[Exercise requirements] Count the lines in the records below that contain the string "axis", with case counting, and give only the number.

[Dataset records]
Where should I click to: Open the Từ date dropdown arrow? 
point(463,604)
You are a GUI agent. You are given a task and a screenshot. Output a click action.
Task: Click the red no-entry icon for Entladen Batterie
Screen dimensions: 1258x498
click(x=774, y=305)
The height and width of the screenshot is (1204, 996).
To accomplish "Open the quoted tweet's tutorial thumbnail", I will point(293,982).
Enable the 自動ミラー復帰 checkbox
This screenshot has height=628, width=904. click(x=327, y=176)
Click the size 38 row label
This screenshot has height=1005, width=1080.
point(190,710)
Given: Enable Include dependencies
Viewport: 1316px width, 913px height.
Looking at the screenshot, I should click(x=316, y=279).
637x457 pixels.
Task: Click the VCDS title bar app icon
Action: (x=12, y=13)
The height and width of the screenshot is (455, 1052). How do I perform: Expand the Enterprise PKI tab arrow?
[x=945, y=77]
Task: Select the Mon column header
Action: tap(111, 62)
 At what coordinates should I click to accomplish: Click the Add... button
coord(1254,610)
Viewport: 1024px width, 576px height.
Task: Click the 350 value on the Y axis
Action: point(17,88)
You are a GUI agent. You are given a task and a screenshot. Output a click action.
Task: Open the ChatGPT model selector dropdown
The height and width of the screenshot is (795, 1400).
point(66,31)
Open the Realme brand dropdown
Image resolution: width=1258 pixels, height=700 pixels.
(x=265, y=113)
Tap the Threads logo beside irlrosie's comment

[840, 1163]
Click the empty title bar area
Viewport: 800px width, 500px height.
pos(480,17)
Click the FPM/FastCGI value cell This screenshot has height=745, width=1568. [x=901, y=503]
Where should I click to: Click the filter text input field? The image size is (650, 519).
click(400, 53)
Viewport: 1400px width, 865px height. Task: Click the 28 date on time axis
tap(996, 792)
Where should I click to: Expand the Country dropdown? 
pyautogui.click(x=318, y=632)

[Response to this exercise] 2